> **RAW RECORDS**

↓↓↓

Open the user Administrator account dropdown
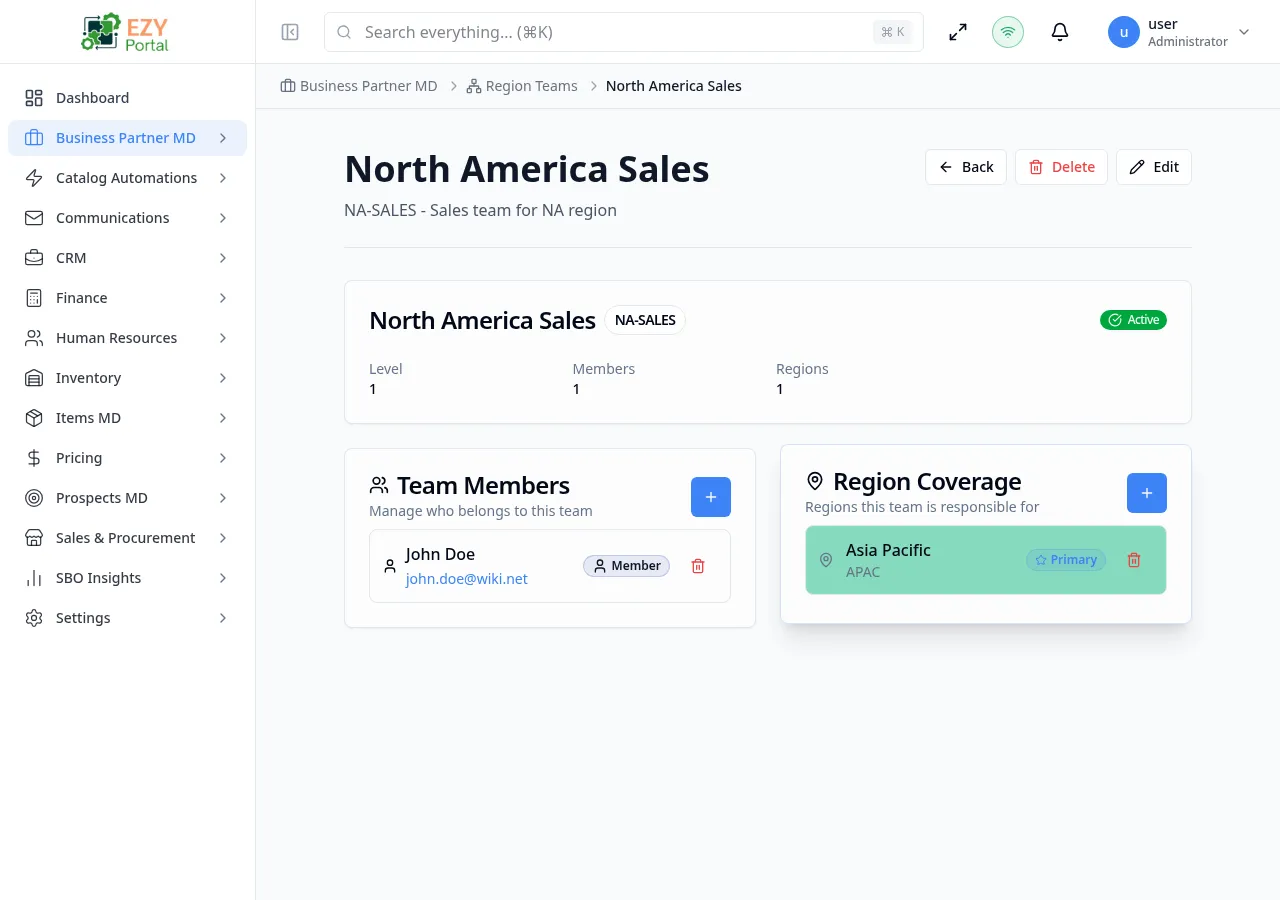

↑↑↑
↓↓↓

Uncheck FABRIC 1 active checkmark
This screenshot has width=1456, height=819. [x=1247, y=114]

↑↑↑
↓↓↓

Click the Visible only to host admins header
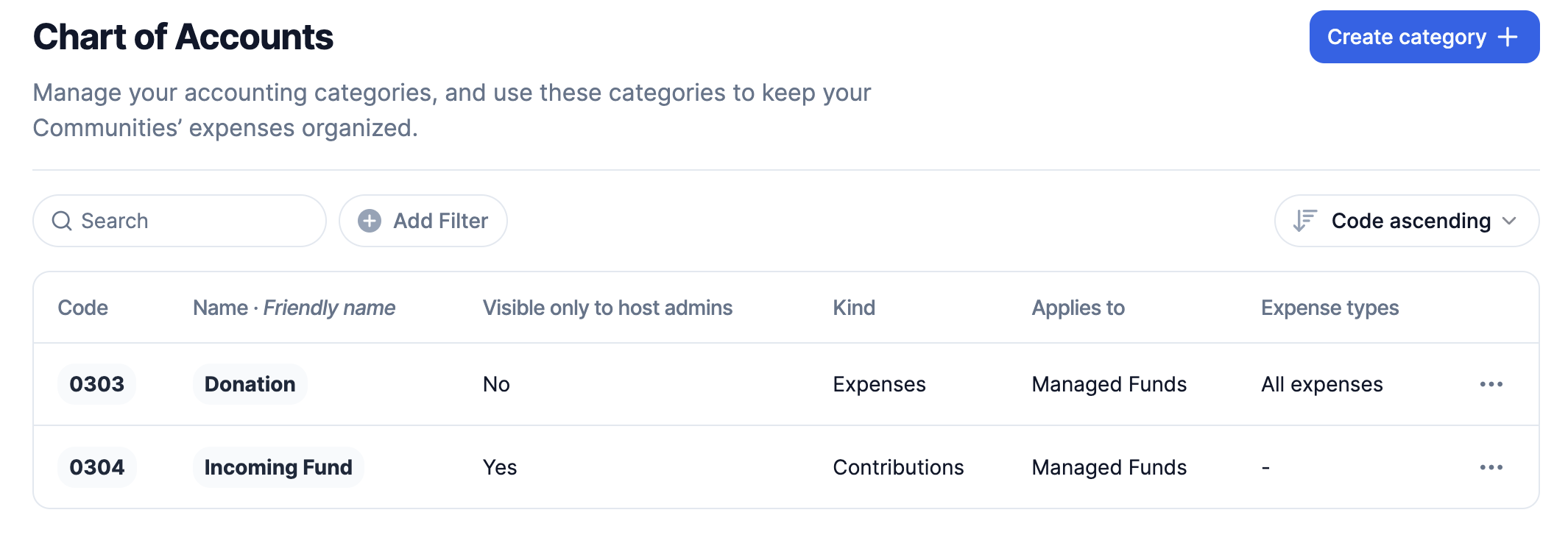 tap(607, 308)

↑↑↑

> **SHORT TASK**
Copy out each line in the material above that contains the string "Administrator".

> **TASK RESULT**
Open the user Administrator account dropdown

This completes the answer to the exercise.